At four o'clock a violent thunderstorm hit the airfield and rain and wind forced the flyers to retire to their hangars. Despite the bad weather large crowds continued to arrive at the airfield, and the weather soon turned better again. At 18:05 Van den Born took off, followed some minutes later by Olieslagers. A quarter later Verstraeten took off, while Van den Born and Olieslagers were cruising over the villages northeast of the airfield, climbing and descending. At 18:37 Tyck took off and immediately climbed high and disappeared from sight east of the airfield. Olieslagers landed at 18:45. Van den Born, who had landed before him, took off for a short last flight six minutes before the cannon announced the end of the meeting at seven o'clock.

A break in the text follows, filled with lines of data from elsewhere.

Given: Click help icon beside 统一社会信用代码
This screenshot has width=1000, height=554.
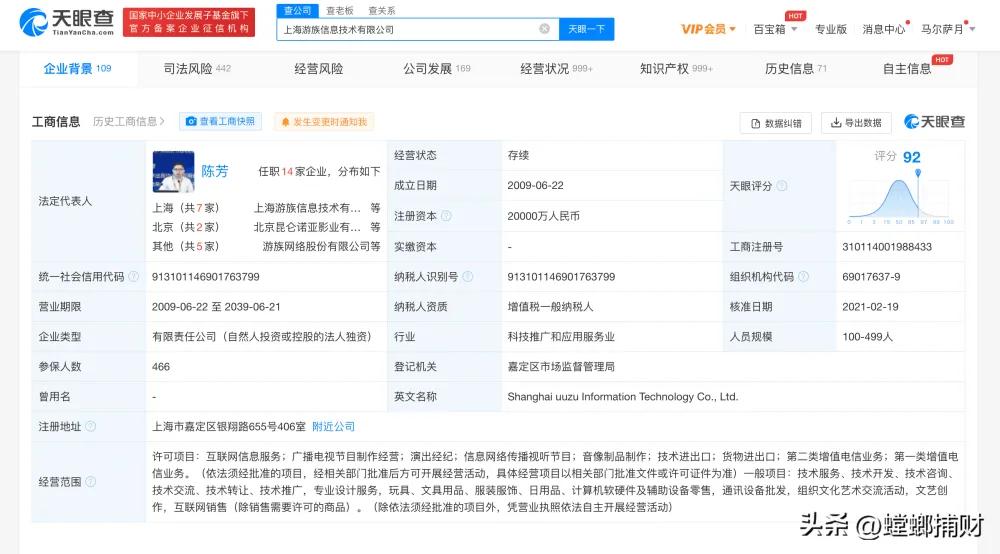Looking at the screenshot, I should click(x=133, y=277).
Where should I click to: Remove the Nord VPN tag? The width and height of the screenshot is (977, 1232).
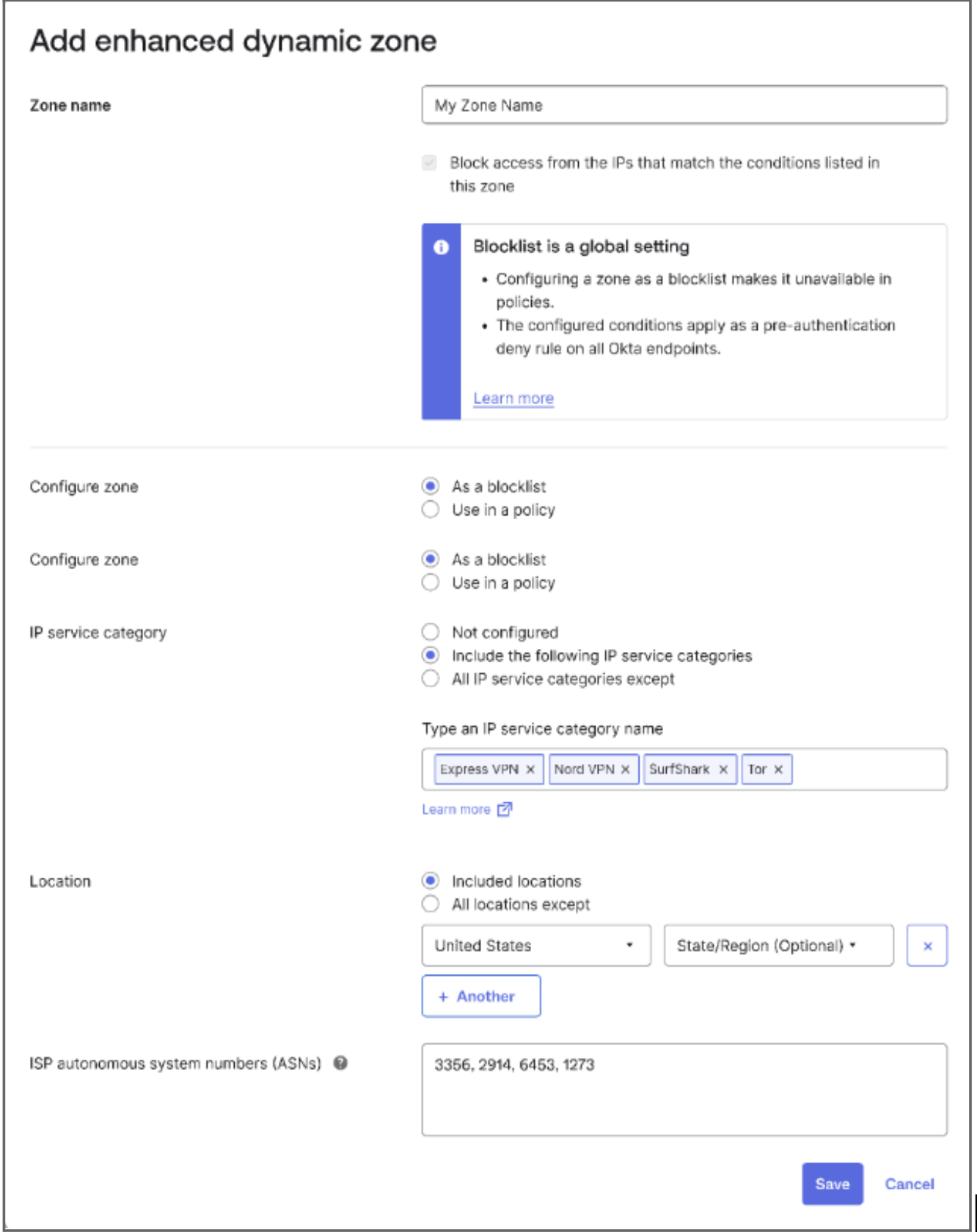(x=626, y=769)
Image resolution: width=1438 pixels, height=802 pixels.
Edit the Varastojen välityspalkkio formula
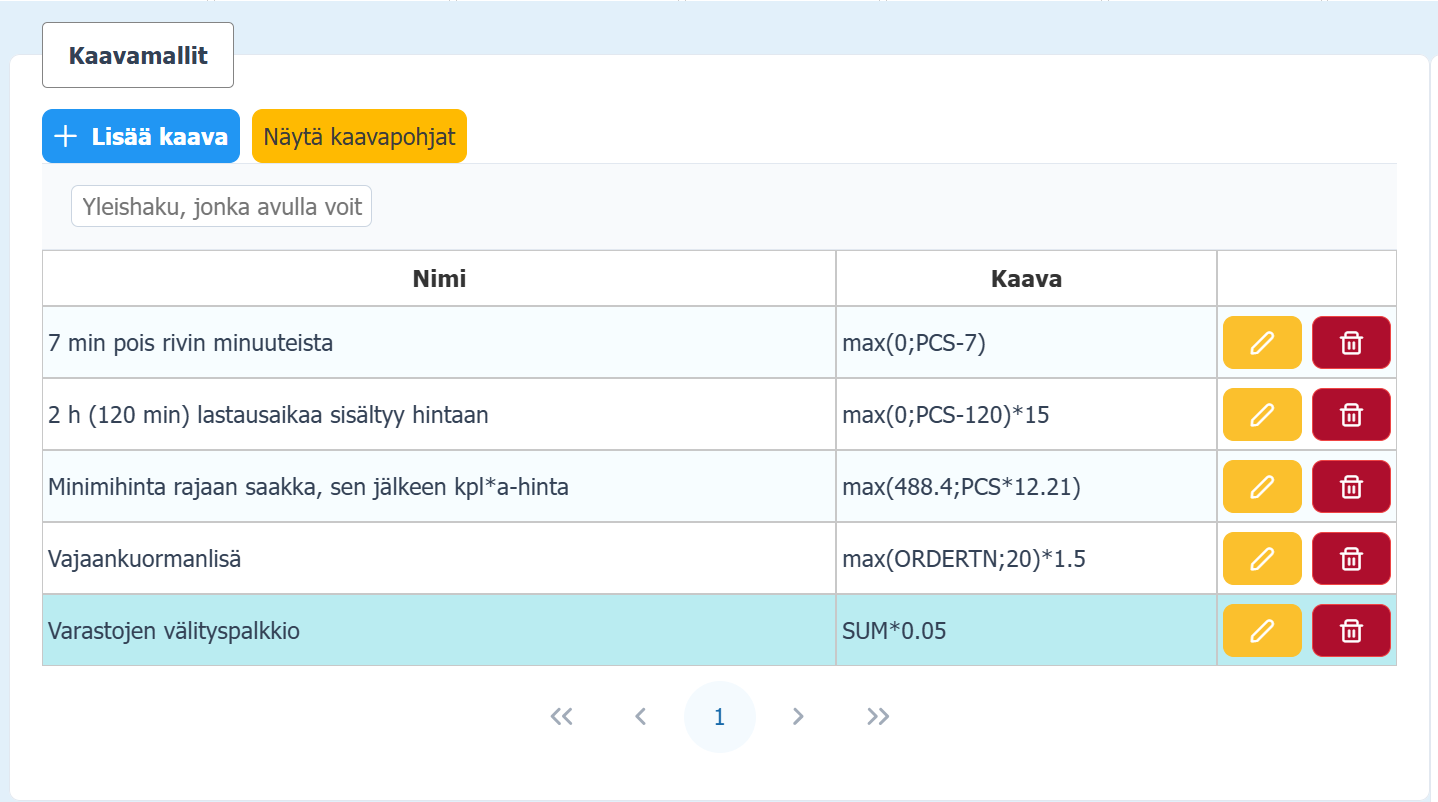[1262, 631]
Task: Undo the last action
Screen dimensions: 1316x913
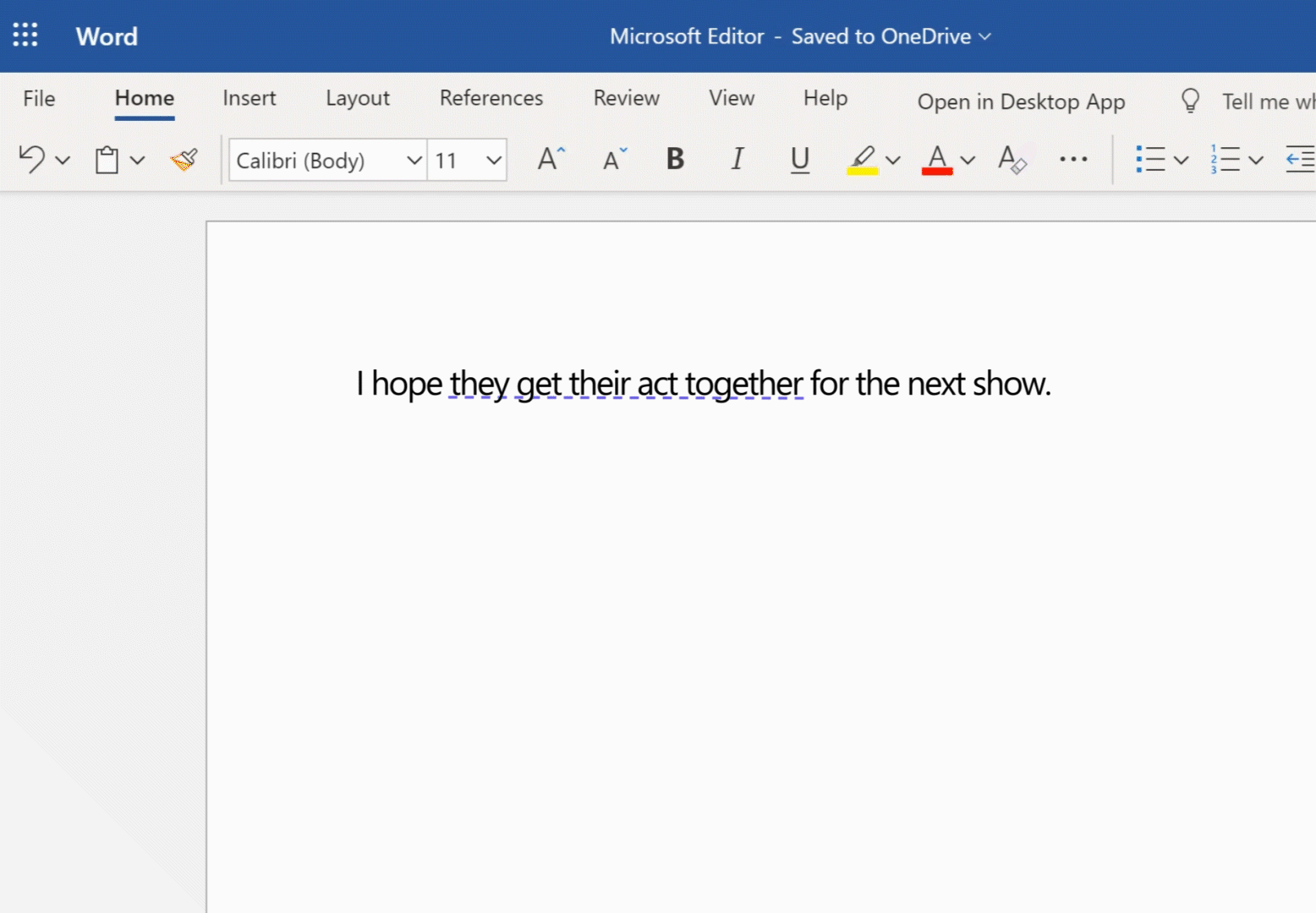Action: [x=32, y=159]
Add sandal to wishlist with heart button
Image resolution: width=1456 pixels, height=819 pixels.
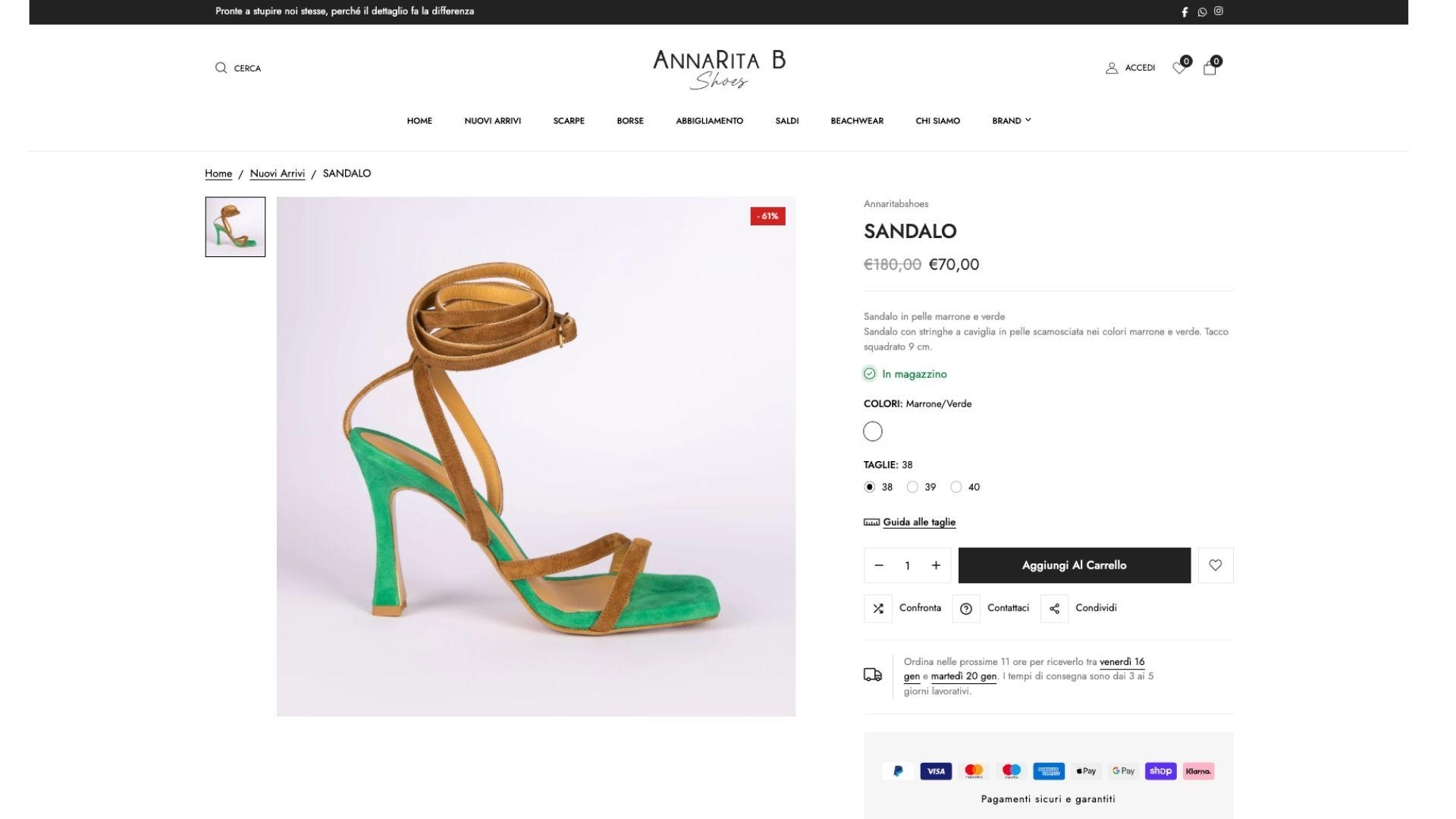click(1216, 566)
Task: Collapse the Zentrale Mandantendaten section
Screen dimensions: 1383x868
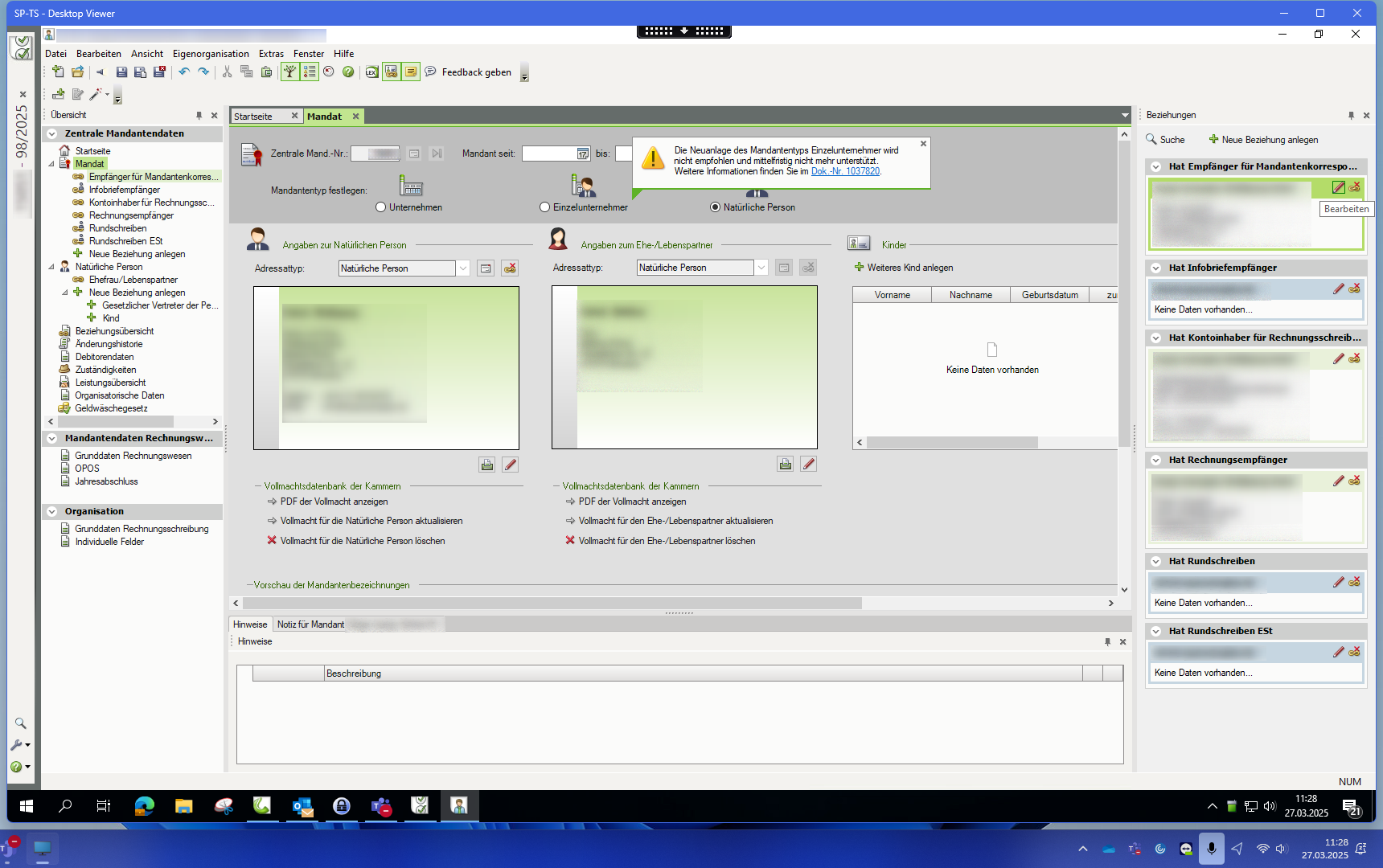Action: 52,134
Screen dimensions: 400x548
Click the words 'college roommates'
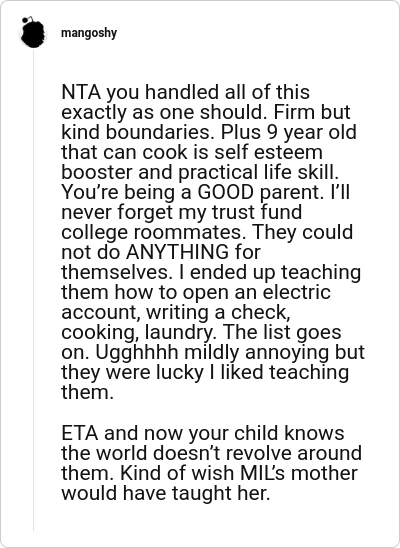pyautogui.click(x=153, y=232)
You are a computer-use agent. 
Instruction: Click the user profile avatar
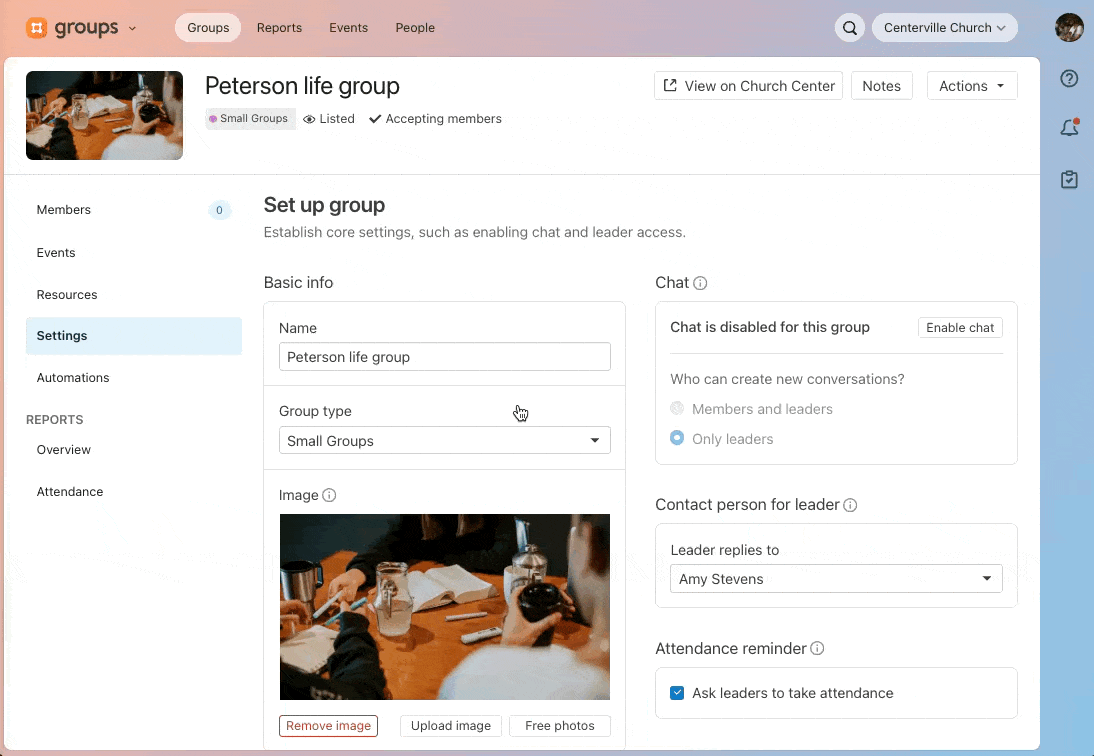click(x=1069, y=28)
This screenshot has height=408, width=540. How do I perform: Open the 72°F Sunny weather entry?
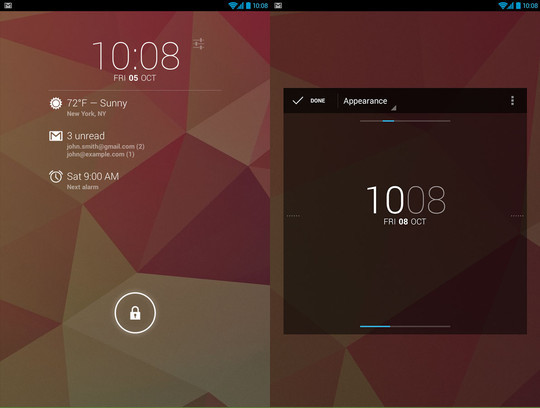coord(88,107)
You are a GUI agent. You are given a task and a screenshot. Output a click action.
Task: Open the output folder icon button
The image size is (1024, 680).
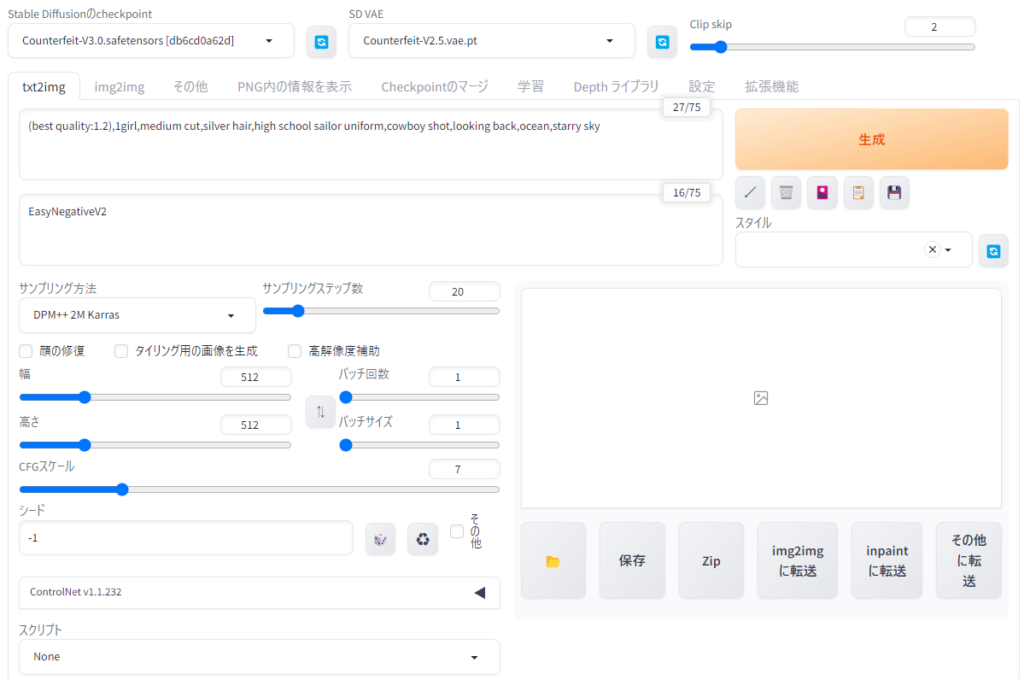coord(553,561)
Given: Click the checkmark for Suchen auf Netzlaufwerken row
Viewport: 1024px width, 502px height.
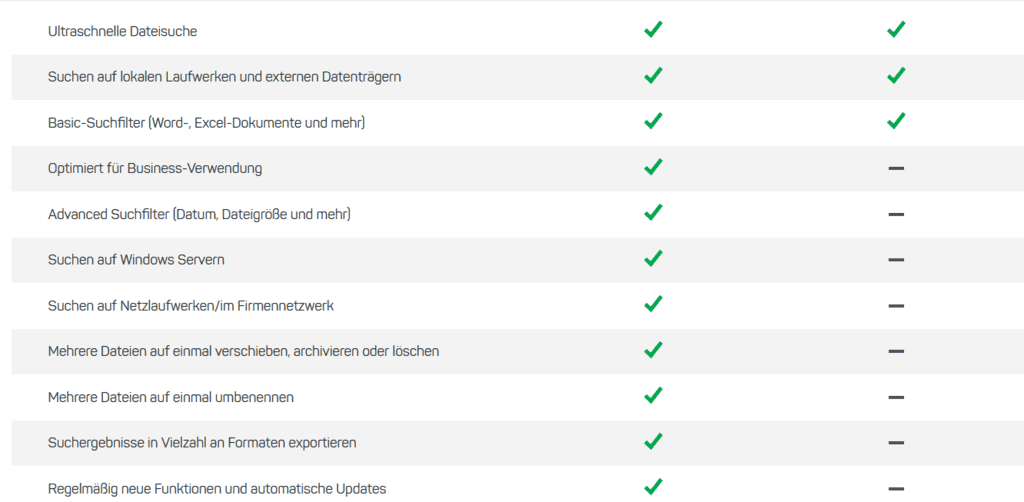Looking at the screenshot, I should (653, 304).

There was no sign of Tyck, though, and people at the airfield understandably started to get concerned. To everybody's relief a telegram finally arrived around eight o'clock, telling that he had once again, for the third time, landed outside the airfield, this time at Machelen, almost ten kilometres north of the airfield. Both the pilot and the plane were safe and sound.
Olieslagers won the daily prizes for the highest total flying time (1 h 01:30.8) and for the longest flight, while Tyck won the daily altitude prize with 650 metres. In the total standings Kinet won the total flight time prize, his sixteen hours beating Olieslagers by more than three and a half hours. Kinet also won the passenger flight prize and the precision landing prize. Olieslagers won the first prizes for longest flight, altitude, speed and total altitude, in addition to several of the many minor prizes.
The organisation of the meeting was hailed as a great success. The organizers could of course not be blamed for the many interruptions due to the difficult weather, or for Kinet's fatal accident. The airfield was not regarded as very suitable, because of its small size, its exposure to winds and the many trees and woods surrounding it. A couple of more minor aviation meetings would be held at the Stockel racecourse before World War One, but nothing of the scale the 1910 meeting.
Both Lanser and Tyck had planned to fly home on the Sunday after the meeting, but neither of them succeeded. Tyck was first to leave, but he returned after only five minutes, after realizing that he had lost the way. He took off again, but had to land in Cappellen, north of Antwerp, when his engine failed. Lanser took off immediately afterwards, but he had to return to the airfield with a sick engine.